*Source document*.

++++++++

More and more people in New Brunswick are becoming addicted to crystal methamphetamine. One front-line health worker calls the increased use "a health crisis." (Shutterstock)

New Brunswick grapples with influx of a pernicious drug

Back in the 1960’s when more and more and drugs made their way to more and more people as a mostly-misguided method of trying to make sense of it all, there was little disagreement on the must to avoid.

Crystal meth: short for crystal methamphetamine, long for its street name–speed.

The dictum on the street was clear: “Never trust a speed freak.”

An accurate admonishment.

Crystal meth remains prevalent in communities across New Brunswick(CBC)

Speed freaks–way more often than not–turned out to be total creeps.

So euphoric was the high, so horrendous was the low, that users spent way too much time trying to score another hit.

You simply couldn’t trust them.

They hardly heard a word you said.

Now, sadly, crystal meth is casting a dark cloud Down East, especially in New Brunswick.

It isn’t pretty.

According to an in-depth report by the CBC’s Vanessa Blanch, people in New Brunswick are now getting a closer look at crystal meth’s pernicious consequences first hand.

Meth appears to be eclipsing opioids as the drug of choice for people in New Brunswick. (CBC)

More and more people in the province are using the drug, which can be bought on the street for as little as $5 a hit.

“It’s a health crisis,” Debby Warren, executive director of Ensemble, formerly known as AIDS Moncton, told Blanch.

++++++++

*Dataset content*.

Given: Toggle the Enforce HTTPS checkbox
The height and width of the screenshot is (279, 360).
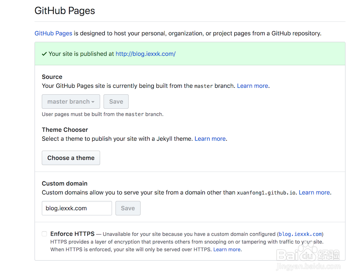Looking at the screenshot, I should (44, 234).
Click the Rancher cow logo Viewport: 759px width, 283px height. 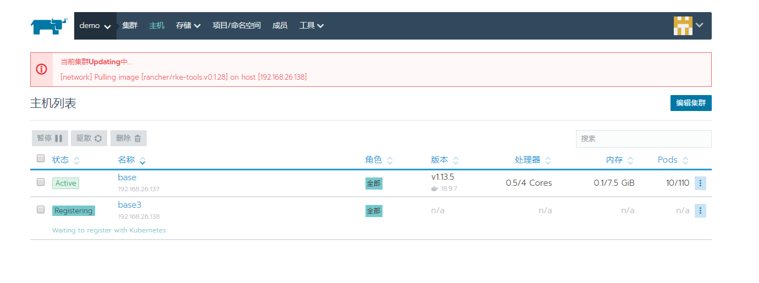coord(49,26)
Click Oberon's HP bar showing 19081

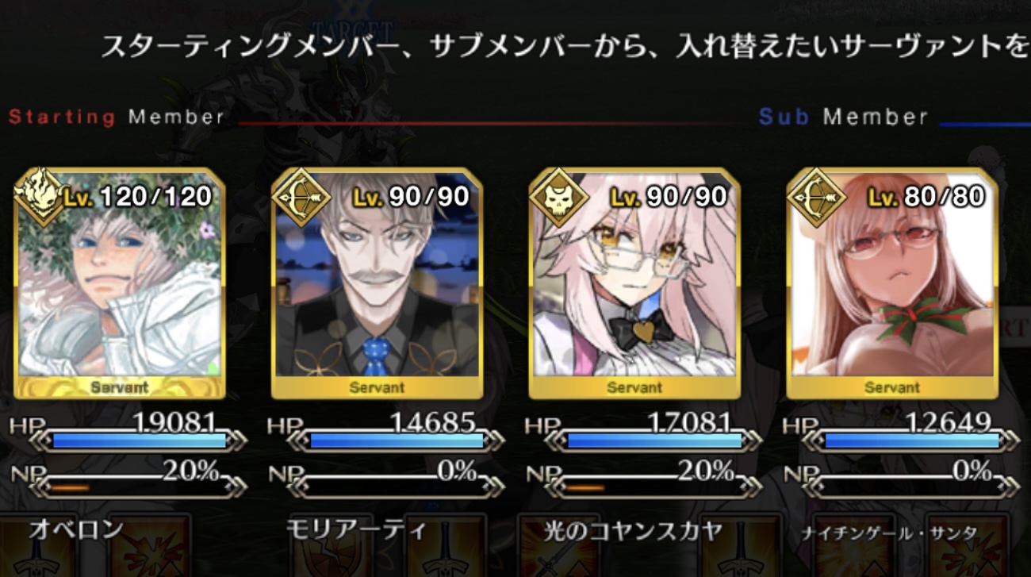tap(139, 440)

++++++++

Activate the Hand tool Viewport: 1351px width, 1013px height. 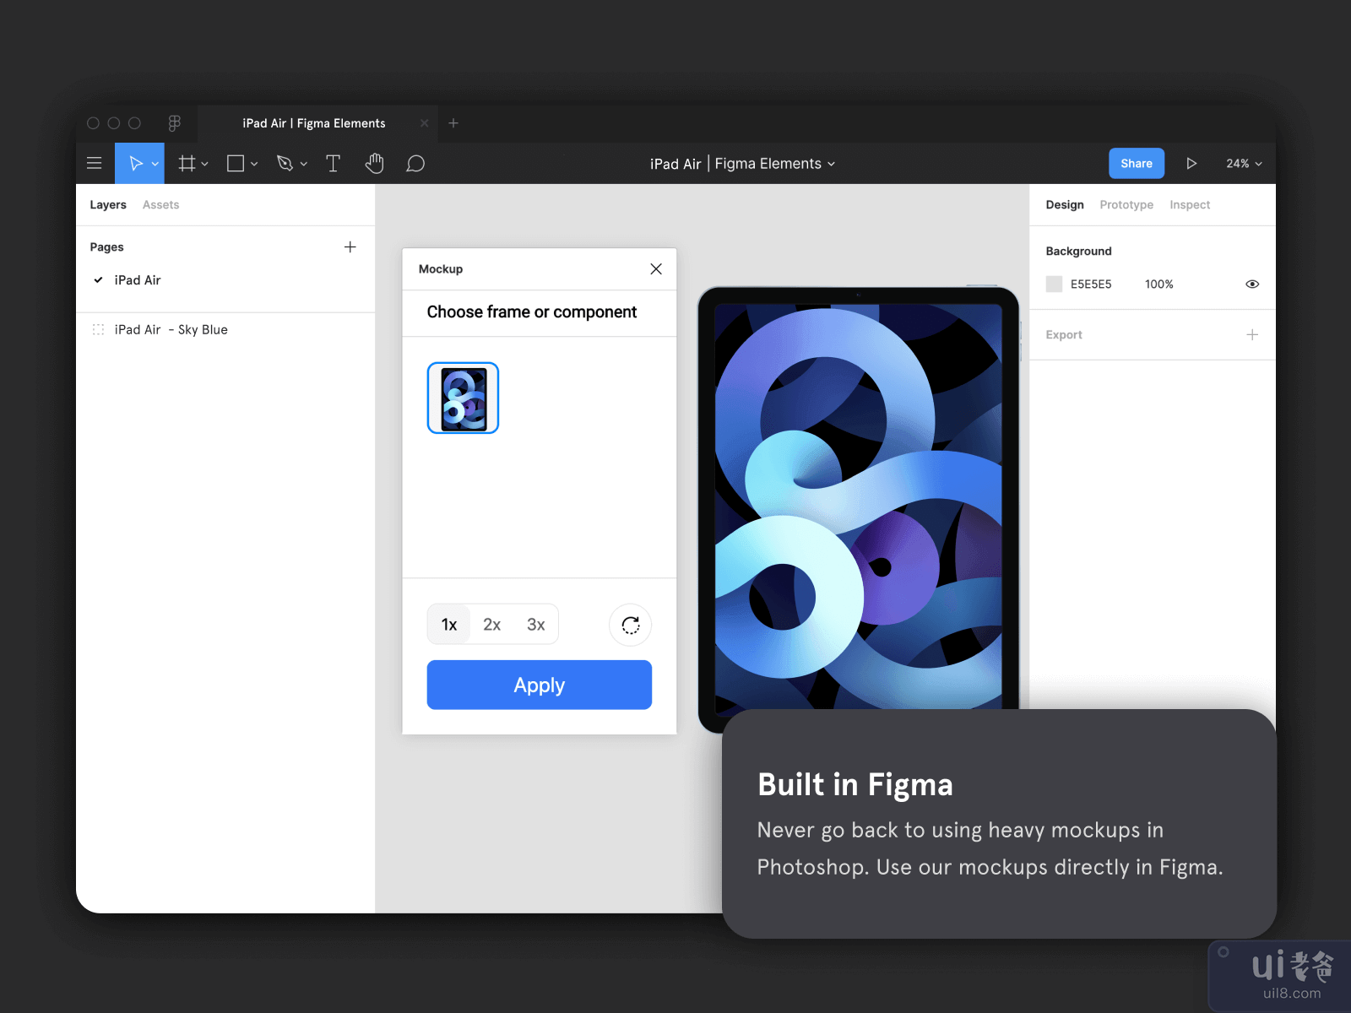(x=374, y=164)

++++++++

*About this exercise*.
From the article about crystal meth in New Brunswick, return the part that opens with the words containing "Crystal meth remains" and closes with "score another hit.". The lines are separate material and have no connection to the article about crystal meth in New Brunswick.

*Written solution*.
Crystal meth remains prevalent in communities across New Brunswick(CBC)

Speed freaks–way more often than not–turned out to be total creeps.

So euphoric was the high, so horrendous was the low, that users spent way too much time trying to score another hit.